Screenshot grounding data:
= = = = = = =

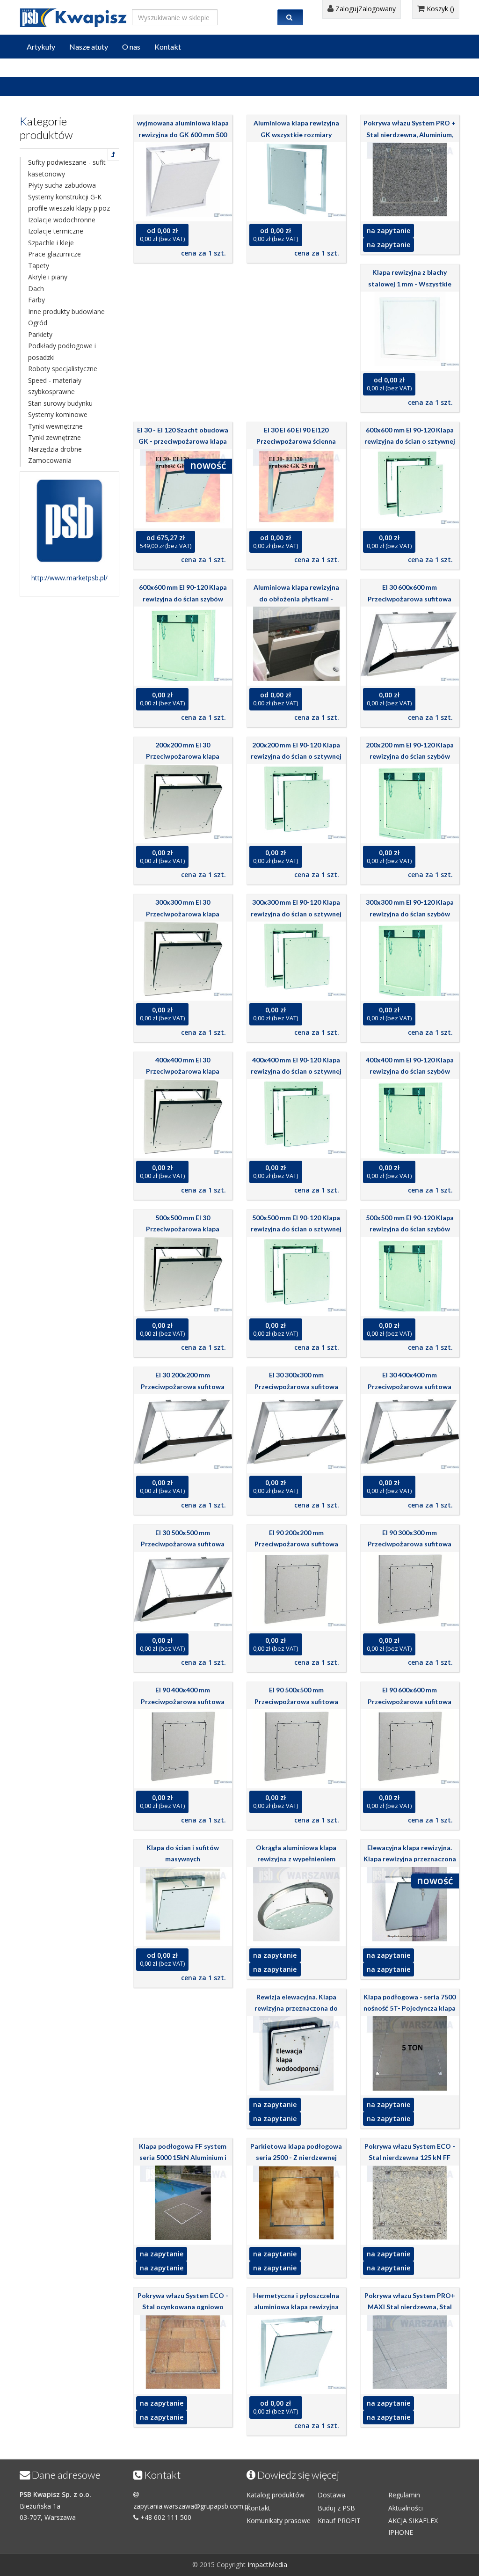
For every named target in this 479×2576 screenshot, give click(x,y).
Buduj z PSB (336, 2507)
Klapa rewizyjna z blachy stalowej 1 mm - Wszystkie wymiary (409, 283)
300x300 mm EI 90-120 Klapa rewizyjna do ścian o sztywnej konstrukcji (296, 913)
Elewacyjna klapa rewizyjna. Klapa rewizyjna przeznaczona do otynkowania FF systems (409, 1859)
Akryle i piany (47, 276)
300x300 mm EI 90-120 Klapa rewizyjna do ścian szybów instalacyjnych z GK (410, 913)
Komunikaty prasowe (279, 2520)
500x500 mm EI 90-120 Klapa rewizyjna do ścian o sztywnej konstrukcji (296, 1229)
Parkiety (40, 334)
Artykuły (41, 46)
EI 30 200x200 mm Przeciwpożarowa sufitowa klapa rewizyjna (183, 1386)
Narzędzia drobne (55, 449)
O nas (131, 46)
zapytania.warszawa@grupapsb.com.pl (191, 2506)
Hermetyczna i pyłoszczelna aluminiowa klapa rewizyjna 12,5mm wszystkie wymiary (296, 2306)
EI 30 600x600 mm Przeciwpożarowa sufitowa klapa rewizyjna (409, 598)
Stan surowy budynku (60, 403)
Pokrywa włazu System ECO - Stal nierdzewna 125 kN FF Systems (409, 2157)
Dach (36, 288)
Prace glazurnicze (54, 253)
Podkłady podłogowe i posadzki (62, 351)
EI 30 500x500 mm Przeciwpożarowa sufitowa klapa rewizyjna (183, 1544)
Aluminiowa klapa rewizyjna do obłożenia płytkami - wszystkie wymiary (296, 598)
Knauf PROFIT (339, 2520)
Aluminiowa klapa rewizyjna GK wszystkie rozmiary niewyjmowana (296, 134)
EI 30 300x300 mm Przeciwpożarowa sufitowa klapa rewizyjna (296, 1386)
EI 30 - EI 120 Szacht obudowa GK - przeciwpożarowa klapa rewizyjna (182, 441)
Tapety (38, 265)
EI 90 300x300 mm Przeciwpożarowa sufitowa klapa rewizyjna (409, 1544)
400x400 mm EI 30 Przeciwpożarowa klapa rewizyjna (182, 1071)
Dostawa (331, 2494)
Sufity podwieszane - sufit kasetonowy (67, 168)
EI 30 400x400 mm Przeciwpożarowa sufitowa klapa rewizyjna (409, 1386)
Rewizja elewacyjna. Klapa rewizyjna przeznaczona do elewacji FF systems (296, 2008)
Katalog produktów (276, 2494)
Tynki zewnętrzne (54, 437)
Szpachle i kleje (51, 242)
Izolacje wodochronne (61, 219)
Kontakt (167, 46)
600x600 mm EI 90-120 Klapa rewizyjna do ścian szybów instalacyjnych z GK (183, 598)
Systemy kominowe (57, 414)
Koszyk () (439, 8)
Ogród (37, 322)
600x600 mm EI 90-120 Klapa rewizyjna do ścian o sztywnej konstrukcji (409, 441)
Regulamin (404, 2494)
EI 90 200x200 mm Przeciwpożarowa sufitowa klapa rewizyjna (296, 1544)
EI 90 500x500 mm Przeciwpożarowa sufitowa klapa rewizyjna (296, 1701)
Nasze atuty (88, 46)
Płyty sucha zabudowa (62, 185)
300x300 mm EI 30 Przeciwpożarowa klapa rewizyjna (182, 913)
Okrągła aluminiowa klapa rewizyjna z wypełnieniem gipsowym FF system (296, 1859)
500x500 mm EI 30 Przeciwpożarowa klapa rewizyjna (182, 1229)
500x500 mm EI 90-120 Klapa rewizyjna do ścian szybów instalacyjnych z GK (410, 1229)
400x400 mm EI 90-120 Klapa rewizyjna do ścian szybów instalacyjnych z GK (410, 1071)
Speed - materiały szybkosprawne (54, 386)
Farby (36, 299)
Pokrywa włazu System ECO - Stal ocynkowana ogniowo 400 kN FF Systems (183, 2306)
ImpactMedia (267, 2564)
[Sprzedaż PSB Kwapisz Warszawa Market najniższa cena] (73, 16)
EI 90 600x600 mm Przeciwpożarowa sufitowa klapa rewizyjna (409, 1701)
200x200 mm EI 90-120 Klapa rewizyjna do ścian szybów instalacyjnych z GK (410, 756)
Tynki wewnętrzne (55, 426)
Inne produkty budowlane (66, 311)
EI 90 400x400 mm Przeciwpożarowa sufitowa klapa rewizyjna (183, 1701)
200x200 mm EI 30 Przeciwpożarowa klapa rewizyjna (182, 756)
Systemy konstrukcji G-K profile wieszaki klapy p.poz (69, 202)
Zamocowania (50, 460)
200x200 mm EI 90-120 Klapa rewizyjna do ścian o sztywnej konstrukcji (296, 756)
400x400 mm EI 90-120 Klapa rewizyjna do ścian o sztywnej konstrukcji (296, 1071)
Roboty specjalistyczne (62, 368)
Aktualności (405, 2507)
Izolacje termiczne (55, 231)
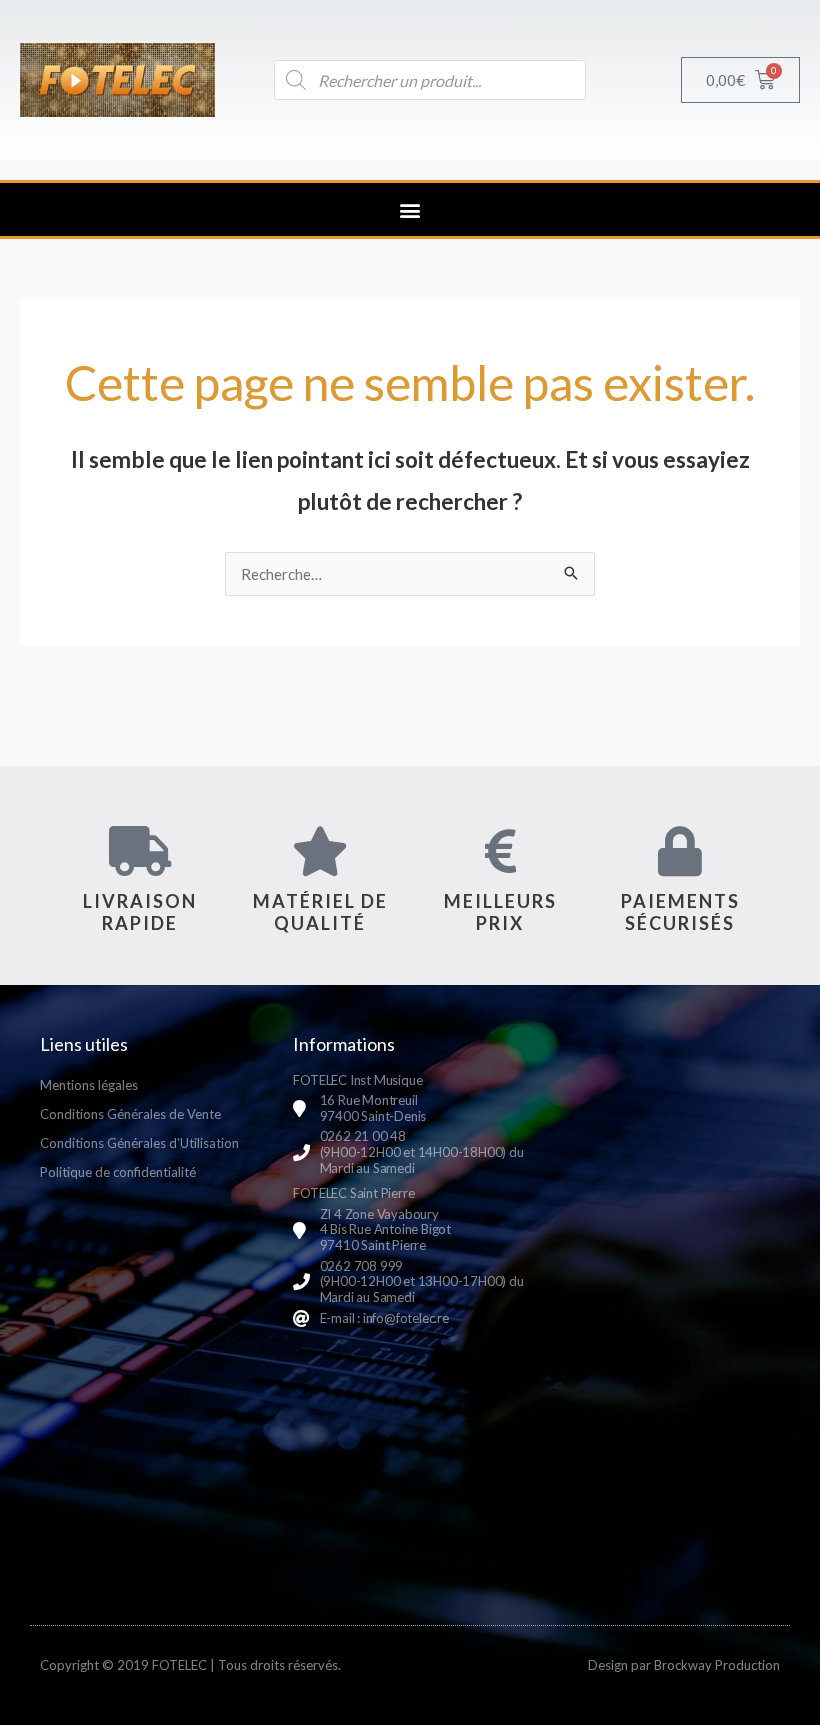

= = = = = = =

## WORK REQUEST
Which lines in the data above hold the word "ścian"? Return each of them.

## PROBLEM SOLUTION
300x300 mm EI 90-120 Klapa rewizyjna do ścian o sztywnej konstrukcji (296, 913)
300x300 mm EI 90-120 Klapa rewizyjna do ścian szybów instalacyjnych z GK (410, 913)
500x500 mm EI 90-120 Klapa rewizyjna do ścian o sztywnej konstrukcji (296, 1229)
600x600 mm EI 90-120 Klapa rewizyjna do ścian szybów instalacyjnych z GK (183, 598)
600x600 mm EI 90-120 Klapa rewizyjna do ścian o sztywnej konstrukcji (409, 441)
500x500 mm EI 90-120 Klapa rewizyjna do ścian szybów instalacyjnych z GK (410, 1229)
400x400 mm EI 90-120 Klapa rewizyjna do ścian szybów instalacyjnych z GK (410, 1071)
200x200 mm EI 90-120 Klapa rewizyjna do ścian szybów instalacyjnych z GK (410, 756)
200x200 mm EI 90-120 Klapa rewizyjna do ścian o sztywnej konstrukcji (296, 756)
400x400 mm EI 90-120 Klapa rewizyjna do ścian o sztywnej konstrukcji (296, 1071)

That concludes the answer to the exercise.